Par l’intermédiaire de sa communauté d’origine, dans le sud de la Forêt-Noire, Elena avait déjà été en contact avec des personnes réfugiées. Après avoir discuté avec sa mère d’accueil à New York, qui a de l’expérience en tant qu’intervenante en ambulance, Elena a pris sa décision : « Je vais me rendre en Méditerranée. » Elle a écrit à plusieurs organisations d’aide humanitaire indépendantes et s’est tout de suite engagée dans l’un des premiers groupes qui lui a répondu : Resqship.
Des sauveteurs qui travaillent main dans la main
« Le sauvetage en mer ayant été suspendu par l’État, des ONG (organisations non gouvernementales) se sont créées », rapporte Elena. Les bénévoles observent les violations des droits de l’Homme en Méditerranée – par exemple, lorsque des personnes ne sont pas secourues ou sont empêchées par la force de quitter la côte – et si des personnes sont en détresse en mer.
Ils utilisent les médias sociaux pour attirer l’attention du plus grand nombre. C’était la mission d’Elena en tant que coordinatrice en communication sur le Nadir.
Les bateaux des ONG partagent la Méditerranée en différents secteurs, de sorte que chaque bateau suit une route définie, et communiquent en permanence entre eux. « Si nous rencontrons par exemple un bateau avec 200 personnes, nous ne pouvons tout simplement pas le gérer sur notre voilier de 19 mètres, avec une équipe de six personnes. Il nous faut alors appeler à l’aide les garde-côtes italiens et maltais et nous demandons aussi aux autres bateaux des ONG s’ils peuvent nous aider. » Souvent, le bateau le plus proche se charge ensuite du sauvetage.
Elena gagne aussi sa vie en aidant autrui. Elle travaille au sein d’une organisation internationale d’aide à l’enfance, dans le marketing. Elle a mené son entretien d’embauche à partir d’un camp de réfugiés en Grèce. Pour elle, l’amour du prochain n’est pas un vain mot. « Depuis mon enfance, cela faisait partie de mon empreinte, qu’il faut aimer chaque être humain, indépendamment de son origine ou de son contexte », relate-t-elle.

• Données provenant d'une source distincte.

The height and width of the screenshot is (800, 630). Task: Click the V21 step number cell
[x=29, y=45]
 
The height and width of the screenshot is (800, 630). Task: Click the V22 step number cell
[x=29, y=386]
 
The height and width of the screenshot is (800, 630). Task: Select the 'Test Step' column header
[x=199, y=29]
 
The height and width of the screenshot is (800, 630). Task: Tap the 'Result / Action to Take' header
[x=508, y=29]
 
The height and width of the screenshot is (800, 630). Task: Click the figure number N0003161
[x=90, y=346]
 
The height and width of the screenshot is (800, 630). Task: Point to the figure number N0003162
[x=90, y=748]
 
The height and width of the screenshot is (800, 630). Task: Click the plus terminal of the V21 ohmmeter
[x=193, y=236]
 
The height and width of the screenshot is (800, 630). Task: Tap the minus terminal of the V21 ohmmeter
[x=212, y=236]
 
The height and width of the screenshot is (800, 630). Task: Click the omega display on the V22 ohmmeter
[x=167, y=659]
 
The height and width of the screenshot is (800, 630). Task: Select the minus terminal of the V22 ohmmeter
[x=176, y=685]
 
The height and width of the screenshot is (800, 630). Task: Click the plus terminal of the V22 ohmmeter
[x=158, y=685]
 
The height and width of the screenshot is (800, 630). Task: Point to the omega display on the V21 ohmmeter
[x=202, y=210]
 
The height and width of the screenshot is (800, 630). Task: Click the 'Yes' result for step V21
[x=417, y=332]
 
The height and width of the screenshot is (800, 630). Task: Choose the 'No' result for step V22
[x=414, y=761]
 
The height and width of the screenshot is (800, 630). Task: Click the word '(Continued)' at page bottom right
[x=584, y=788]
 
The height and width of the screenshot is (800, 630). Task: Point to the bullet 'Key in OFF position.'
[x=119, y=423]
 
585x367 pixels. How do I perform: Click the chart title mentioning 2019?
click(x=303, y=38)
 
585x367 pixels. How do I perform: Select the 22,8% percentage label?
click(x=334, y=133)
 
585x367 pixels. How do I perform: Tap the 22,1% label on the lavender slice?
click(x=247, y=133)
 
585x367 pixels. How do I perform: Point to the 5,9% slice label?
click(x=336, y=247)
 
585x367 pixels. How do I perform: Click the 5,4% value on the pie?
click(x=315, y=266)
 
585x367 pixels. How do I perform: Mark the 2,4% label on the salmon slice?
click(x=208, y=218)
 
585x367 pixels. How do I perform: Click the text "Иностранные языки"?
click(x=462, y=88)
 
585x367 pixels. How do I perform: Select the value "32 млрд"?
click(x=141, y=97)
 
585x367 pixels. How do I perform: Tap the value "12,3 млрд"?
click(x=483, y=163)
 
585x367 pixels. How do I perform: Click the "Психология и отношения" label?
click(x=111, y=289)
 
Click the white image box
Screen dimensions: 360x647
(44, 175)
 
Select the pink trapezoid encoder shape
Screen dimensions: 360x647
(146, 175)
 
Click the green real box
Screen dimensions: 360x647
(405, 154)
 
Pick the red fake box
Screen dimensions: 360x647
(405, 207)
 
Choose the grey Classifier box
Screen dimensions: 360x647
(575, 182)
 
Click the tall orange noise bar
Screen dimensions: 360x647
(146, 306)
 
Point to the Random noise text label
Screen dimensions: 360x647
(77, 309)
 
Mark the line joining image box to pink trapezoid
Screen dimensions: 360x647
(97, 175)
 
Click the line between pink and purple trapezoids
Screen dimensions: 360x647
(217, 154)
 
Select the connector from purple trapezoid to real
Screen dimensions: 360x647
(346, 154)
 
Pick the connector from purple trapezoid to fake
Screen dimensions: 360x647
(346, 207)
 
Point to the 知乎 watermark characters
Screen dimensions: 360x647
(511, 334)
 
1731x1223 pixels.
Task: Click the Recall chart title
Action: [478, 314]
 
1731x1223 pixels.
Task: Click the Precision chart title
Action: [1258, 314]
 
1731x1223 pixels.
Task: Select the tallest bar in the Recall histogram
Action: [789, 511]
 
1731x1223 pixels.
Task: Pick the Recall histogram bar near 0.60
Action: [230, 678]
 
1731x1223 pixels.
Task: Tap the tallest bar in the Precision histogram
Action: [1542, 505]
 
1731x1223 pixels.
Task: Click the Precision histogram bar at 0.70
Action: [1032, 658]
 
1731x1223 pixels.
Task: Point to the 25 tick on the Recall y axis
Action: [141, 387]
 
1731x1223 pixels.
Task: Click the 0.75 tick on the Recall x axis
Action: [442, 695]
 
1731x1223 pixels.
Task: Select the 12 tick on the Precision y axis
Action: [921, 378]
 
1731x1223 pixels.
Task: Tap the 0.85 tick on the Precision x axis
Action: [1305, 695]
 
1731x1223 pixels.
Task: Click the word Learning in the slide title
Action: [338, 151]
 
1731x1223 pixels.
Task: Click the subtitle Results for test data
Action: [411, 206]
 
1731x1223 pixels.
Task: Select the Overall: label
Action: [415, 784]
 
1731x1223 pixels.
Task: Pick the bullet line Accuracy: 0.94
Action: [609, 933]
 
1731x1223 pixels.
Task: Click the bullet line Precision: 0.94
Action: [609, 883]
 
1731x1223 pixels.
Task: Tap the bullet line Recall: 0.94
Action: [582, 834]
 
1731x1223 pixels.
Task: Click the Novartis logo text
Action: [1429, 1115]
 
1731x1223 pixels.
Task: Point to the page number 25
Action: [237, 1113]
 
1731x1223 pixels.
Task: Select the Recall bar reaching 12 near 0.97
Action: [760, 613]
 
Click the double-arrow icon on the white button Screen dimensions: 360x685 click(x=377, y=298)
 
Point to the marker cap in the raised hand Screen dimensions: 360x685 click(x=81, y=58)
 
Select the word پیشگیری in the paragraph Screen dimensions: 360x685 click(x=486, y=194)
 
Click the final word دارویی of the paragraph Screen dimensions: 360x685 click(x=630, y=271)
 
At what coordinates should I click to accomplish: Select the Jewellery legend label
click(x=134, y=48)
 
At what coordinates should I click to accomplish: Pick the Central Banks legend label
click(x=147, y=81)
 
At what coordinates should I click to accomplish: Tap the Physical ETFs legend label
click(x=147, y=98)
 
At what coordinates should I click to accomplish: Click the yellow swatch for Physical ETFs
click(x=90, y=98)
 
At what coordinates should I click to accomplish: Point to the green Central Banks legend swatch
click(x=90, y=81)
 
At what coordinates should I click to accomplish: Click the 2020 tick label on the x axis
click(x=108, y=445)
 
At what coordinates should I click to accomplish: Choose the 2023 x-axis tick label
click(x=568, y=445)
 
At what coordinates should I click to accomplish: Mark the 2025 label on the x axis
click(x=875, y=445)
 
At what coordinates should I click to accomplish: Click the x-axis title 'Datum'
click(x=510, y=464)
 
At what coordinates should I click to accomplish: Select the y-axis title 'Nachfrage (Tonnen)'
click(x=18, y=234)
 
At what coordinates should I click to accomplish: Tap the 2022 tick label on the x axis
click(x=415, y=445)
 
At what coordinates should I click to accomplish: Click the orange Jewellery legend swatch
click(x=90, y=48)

Des expériences qui vous changent
Ayant grandi avec un père exerçant un ministère sacerdotal, Elena a toujours participé, dès son enfance, à toutes les actions au sein de l’Église néo-apostolique. Plus tard, à Fribourg, elle a assuré la fonction de responsable de jeunesse. Sur le bateau, sa foi l’a soutenue et les chants qu’elle connaissait de la chorale de jeunesse l’ont accompagnée. « Ma foi me donne la conviction que ce que je fais est exactement ce qui est juste. »
D’un autre côté, à bord du bateau, Elena a vécu des choses qui l’ont amenée à se poser la question du « pourquoi ». Dans l’un des bateaux, du carburant avait coulé, provoquant des brûlures sur plusieurs couches de peau des personnes présentes sur le bateau. « L’autre solution, passer par-dessus bord, signifierait une mort certaine. Dans ce cas, il vaut encore mieux rester assis et supporter cela. »
« On ne revient jamais d’une telle mission comme on est monté sur le bateau », commente Elena. « Parce qu’on voit des choses que l’on ne voit pas à terre, et parce qu’on est confronté à des situations extrêmes. » Elle a appris à son sujet que l’on peut fonctionner, dans de telles situations, pour pouvoir venir en aide à autrui. En outre, elle a vécu des rencontres qui l’ont durablement changée ; des rencontres avec des bénévoles et des rencontres avec des personnes en fuite. « Ce sont des personnes super inspirantes », résume-t-elle, « cela me donne une énergie folle. »
Elena ne peut pas non plus rester les bras croisés face à l’attaque de l’Ukraine. Le vendredi soir après le début de la guerre, elle s’est rendue à la frontière ukrainienne avec une amie du sauvetage en mer pour apporter des dons humanitaires. Actuellement, depuis l’Allemagne, elle continue de développer le couloir d’aide privé.